• **Work required**
Each entry below should be restated word for word, without any picture it contains.

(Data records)
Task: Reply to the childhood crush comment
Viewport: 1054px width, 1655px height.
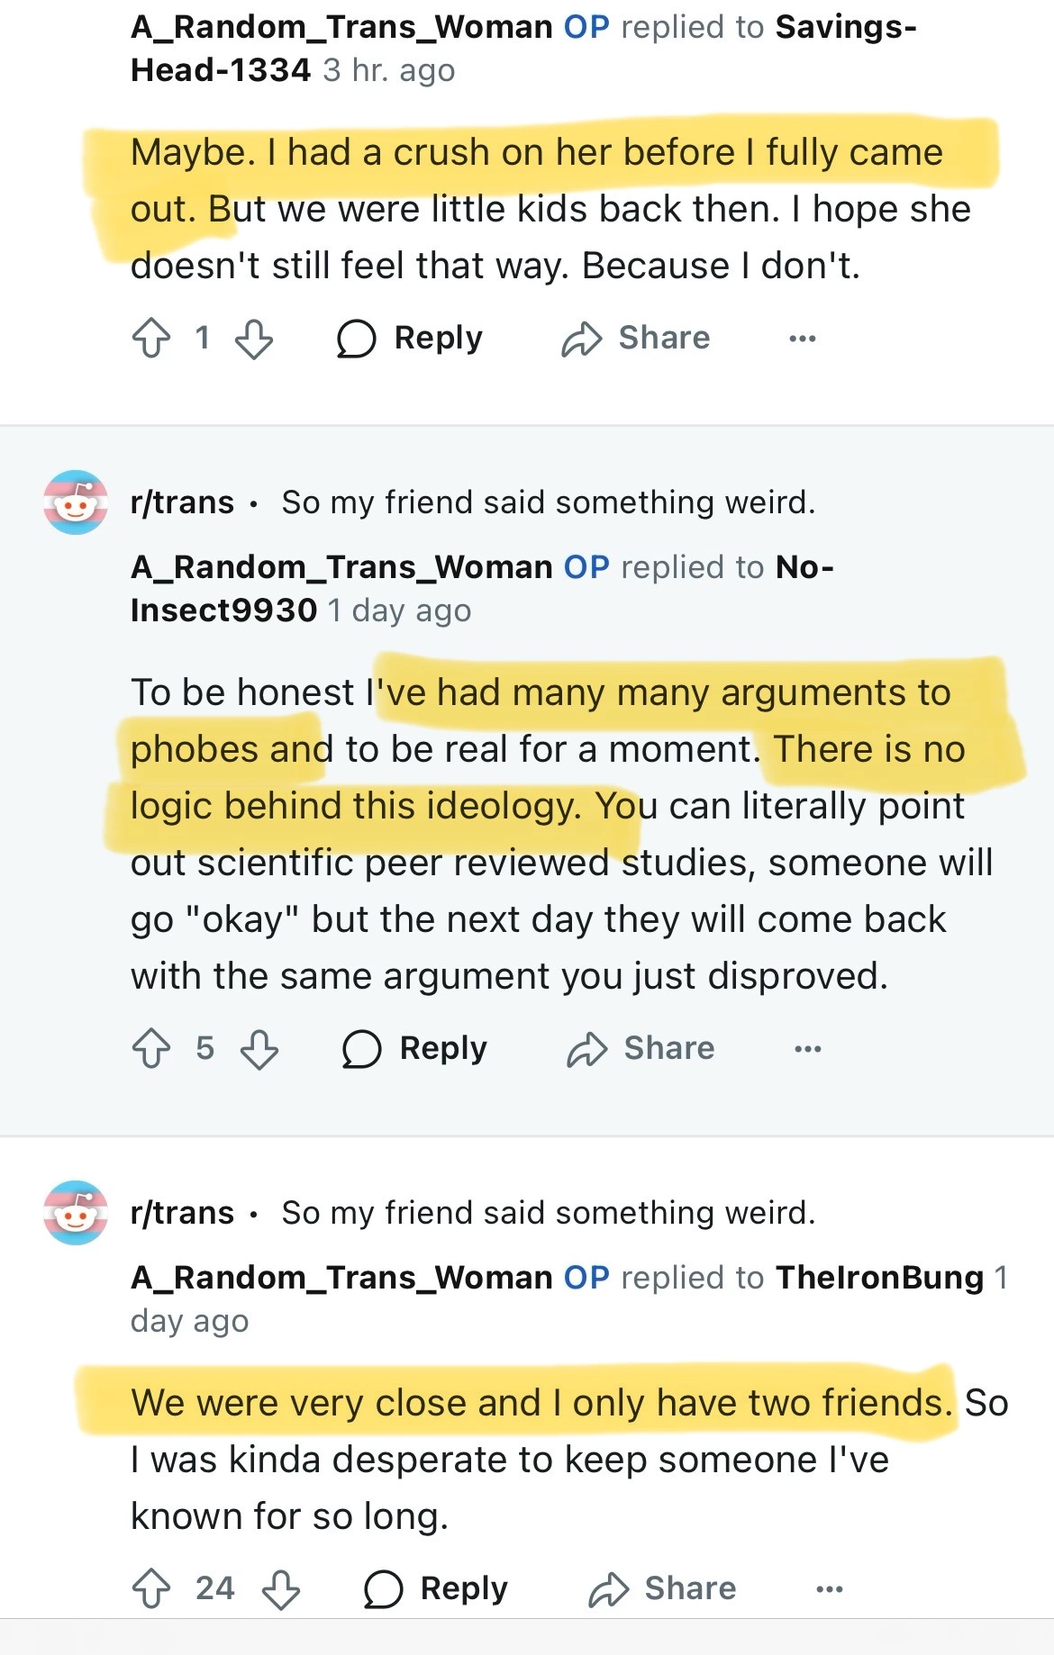Action: point(410,339)
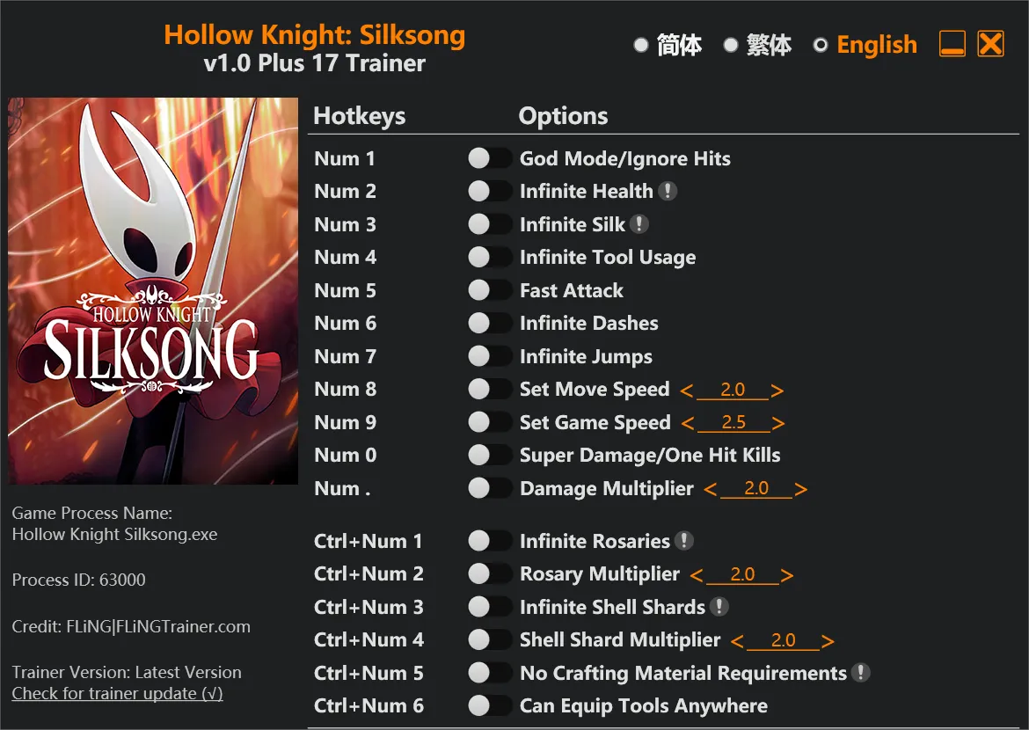Click the info icon beside Infinite Rosaries
Image resolution: width=1029 pixels, height=730 pixels.
tap(684, 541)
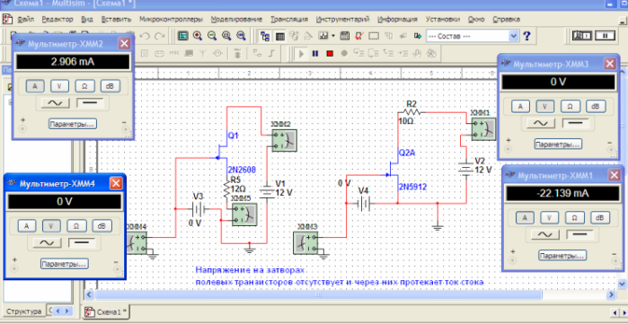Stop the simulation with the red square
The height and width of the screenshot is (324, 628).
click(330, 53)
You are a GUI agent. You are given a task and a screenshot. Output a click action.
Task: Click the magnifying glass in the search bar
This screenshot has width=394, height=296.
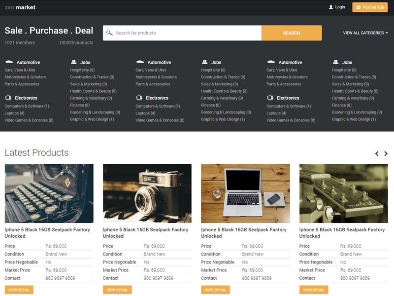tap(109, 33)

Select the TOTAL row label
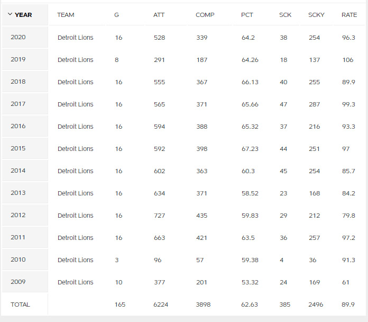coord(20,305)
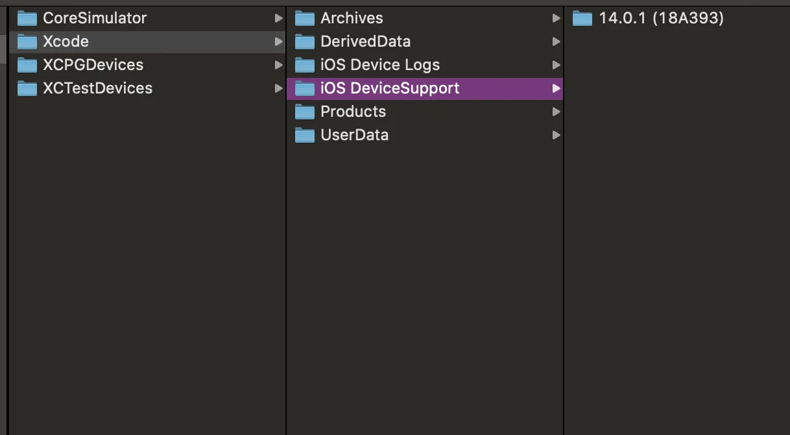This screenshot has height=435, width=790.
Task: Select the Xcode folder name
Action: [66, 42]
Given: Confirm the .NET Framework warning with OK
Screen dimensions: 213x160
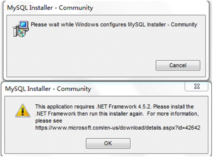Looking at the screenshot, I should coord(108,143).
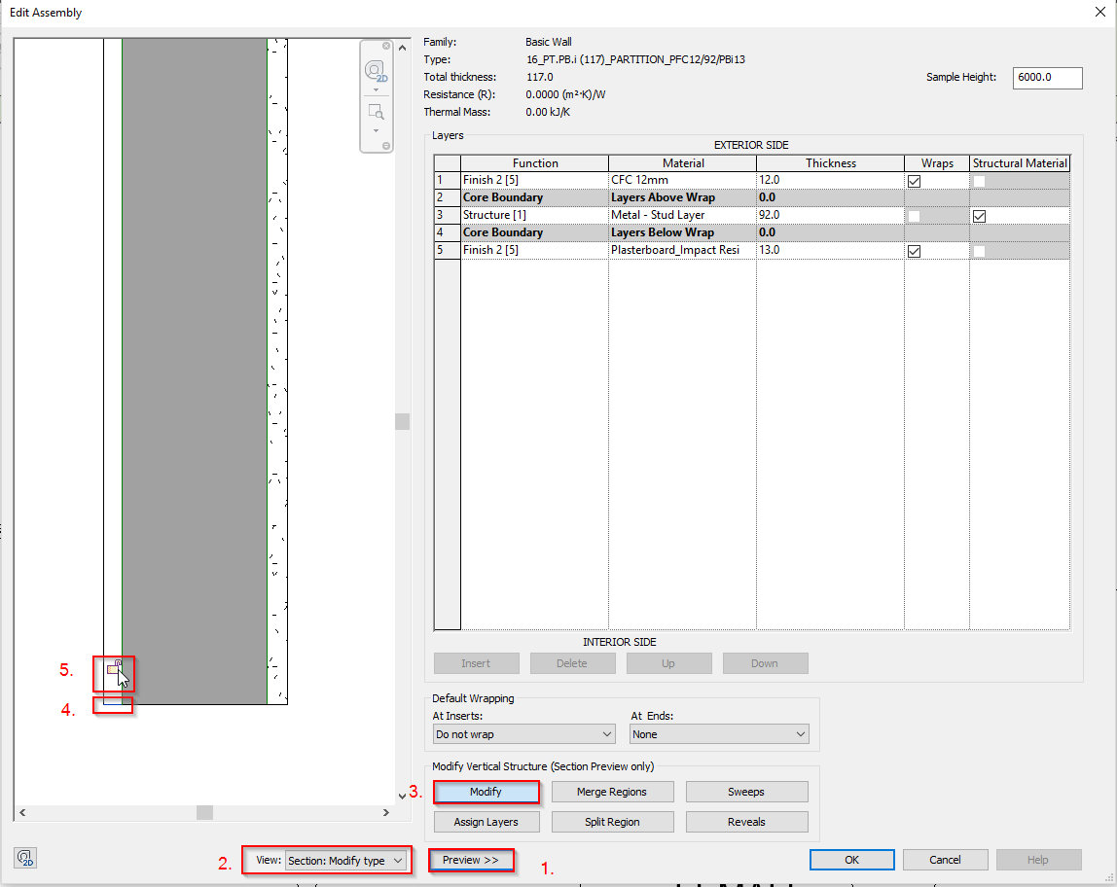
Task: Edit the Sample Height input field
Action: (1047, 77)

• **Result of this exercise**
Task: Reply to the childhood crush comment
Viewport: 1054px width, 1655px height.
Action: point(410,339)
Click the info icon beside Infinite Rosaries
Image resolution: width=1029 pixels, height=730 pixels.
tap(684, 541)
Stop the simulation with the red square
The height and width of the screenshot is (324, 628).
click(330, 53)
You are a GUI agent. You are given a task and a screenshot. Output a click action.
Task: Click the magnifying glass in the search bar
This screenshot has width=394, height=296.
tap(109, 33)

Select the TOTAL row label
coord(20,305)
This screenshot has height=435, width=790.
Task: Select the Xcode folder name
Action: [66, 42]
Given: Confirm the .NET Framework warning with OK
Screen dimensions: 213x160
Looking at the screenshot, I should coord(108,143).
Task: Edit the Sample Height input field
Action: (1047, 77)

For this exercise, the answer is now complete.